Investors re-elect BofA audit board members despite calls for protest

Investors have backed Bank of America’s (BofA) leadership in a proxy vote, despite calls for a ‘no’ vote to protest a $4 bn accounting error that prompted the suspension of a long-awaited dividend increase.

Shareholders re-elected all 15 directors, including the five audit board members, says BofA in a press release. They also approved the reappointment of PwC as the bank’s independent auditor and backed an advisory proposal on executive compensation. The bank has not yet released the final voting tally and made no further comment.

Investors including CalSTRS and CalPERS declared before the vote that they would oppose the re-election of the board’s audit committee members after the bank announced last week it had severely miscalculated capital levels over the last several years.

Stress tests show the bank failed to properly account for certain liabilities it took on when it acquired Merrill Lynch in 2009. BofA was forced to lower its capital calculations by $4 bn and the US Federal Reserve then suspended the bank’s proposal to increase its dividend from $0.01 per share to $0.05 per share.

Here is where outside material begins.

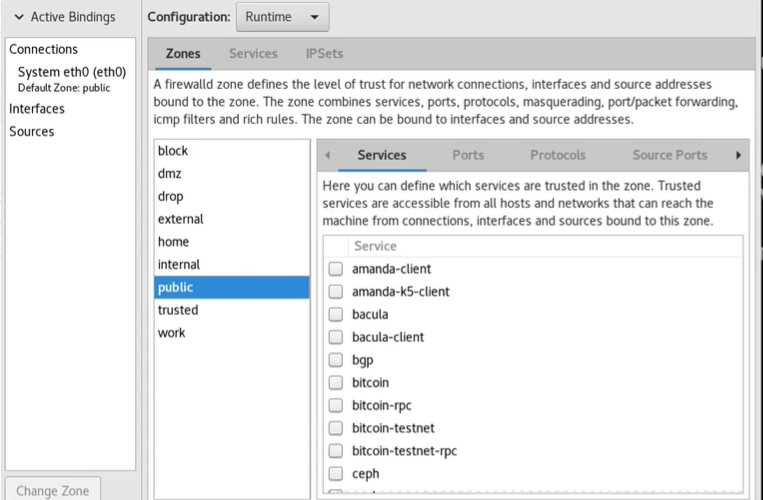Enable the bgp service checkbox
This screenshot has width=763, height=500.
tap(336, 360)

It was the Fed’s second suspension of a proposed BofA dividend since 2010.

Proxy advisory firm Glass Lewis had also recommended votes against at least two of the audit board members. ‘We believe the audit committee and the company’s auditor bear responsibility for [these] regulatory capital calculation lapses that, at best, will delay the company’s capital actions and may, depending on the [Fed’s] decision, cause material changes to them,’ Glass Lewis wrote to investors, reports the Financial Times.

‘While we appreciate BofA promptly disclosing this error to regulators, we have serious concerns with the fact that this crucial financial metric was overstated for six years,’ CalSTRS notes in a press release. ‘This issue raises new questions about board oversight, risk controls and the external auditor, specifically given the auditor’s tenure over the entire period.’  

But Warren Buffet, who invested $5 bn in BofA in 2011, publicly stated before the vote that he would forgive bank management for the $4 bn error. ‘That error it made does not bother me,’ Buffett said last week after the bank’s announcement. ‘You do the best you can.’